* begin MATERIALS PROVIDED *
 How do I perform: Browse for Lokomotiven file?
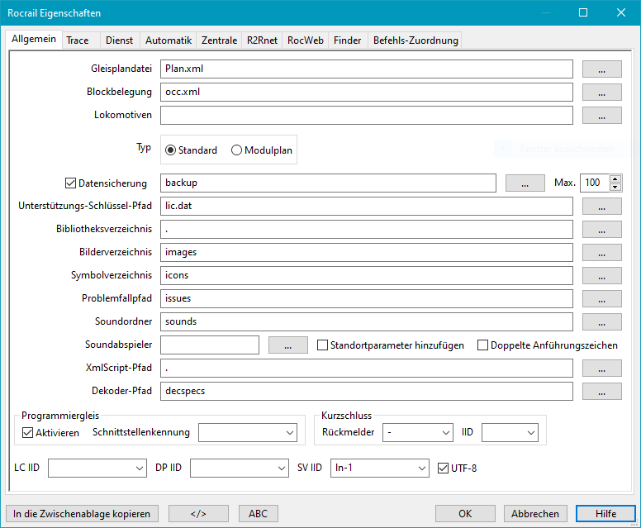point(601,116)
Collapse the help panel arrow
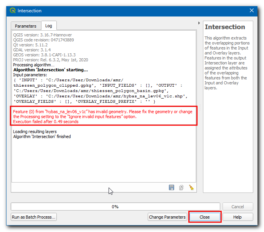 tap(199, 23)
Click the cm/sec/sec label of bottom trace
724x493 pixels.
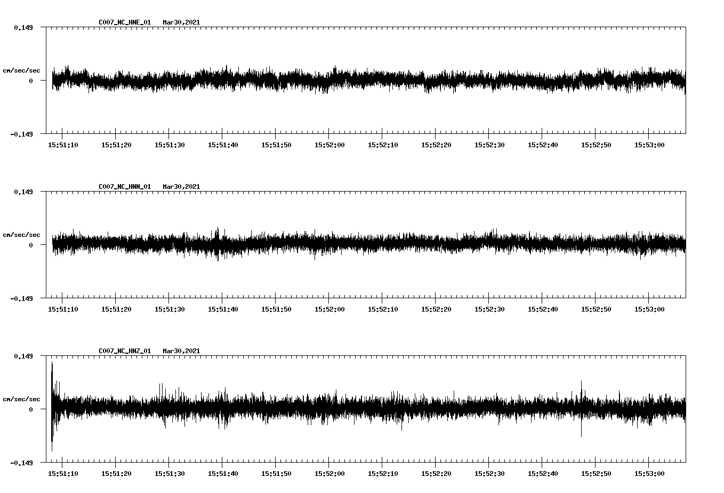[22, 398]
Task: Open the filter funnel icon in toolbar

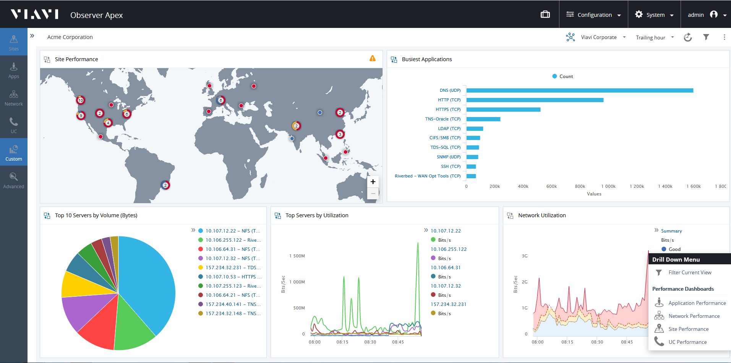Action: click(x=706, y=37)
* end MATERIALS PROVIDED *
* begin MATERIALS PROVIDED *
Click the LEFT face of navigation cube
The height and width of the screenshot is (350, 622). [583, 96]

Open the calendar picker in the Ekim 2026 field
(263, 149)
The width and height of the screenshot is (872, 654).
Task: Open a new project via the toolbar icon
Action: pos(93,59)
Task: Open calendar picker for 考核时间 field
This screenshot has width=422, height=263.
* end MATERIALS PROVIDED *
* begin MATERIALS PROVIDED *
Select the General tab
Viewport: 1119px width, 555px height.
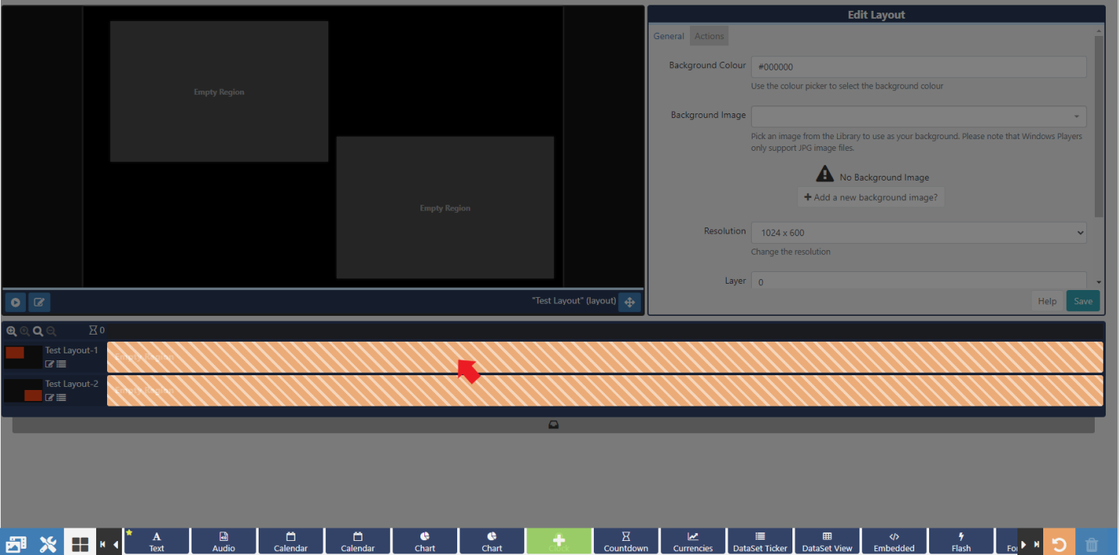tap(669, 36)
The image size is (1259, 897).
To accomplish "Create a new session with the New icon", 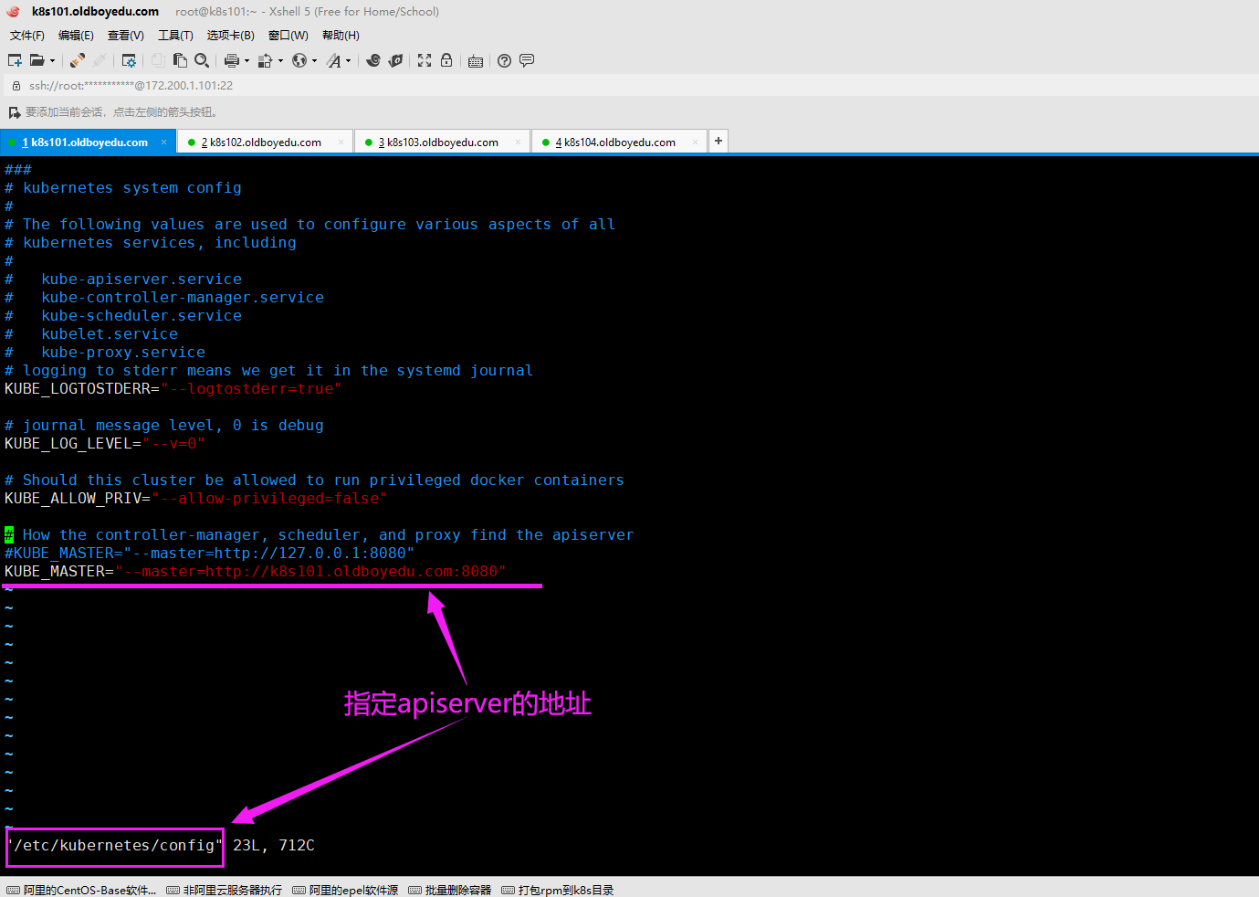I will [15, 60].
* end MATERIALS PROVIDED *
WRITTEN TASK:
Please render everything from the line containing "How do I perform: Browse" down to the line containing "Action: click(x=706, y=37)" as a Markdown table with the columns Row and Line, skipping blank lines and leaving out the pictures.

EXPECTED ANSWER:
| Row | Line |
|---|---|
| 1 |  How do I perform: Browse for Lokomotiven file? |
| 2 | point(601,116) |
| 3 | Collapse the help panel arrow |
| 4 |  tap(199, 23) |
| 5 | Click the cm/sec/sec label of bottom trace |
| 6 | 724x493 pixels. |
| 7 | [22, 398] |
| 8 | Task: Open the filter funnel icon in toolbar |
| 9 | Action: click(x=706, y=37) |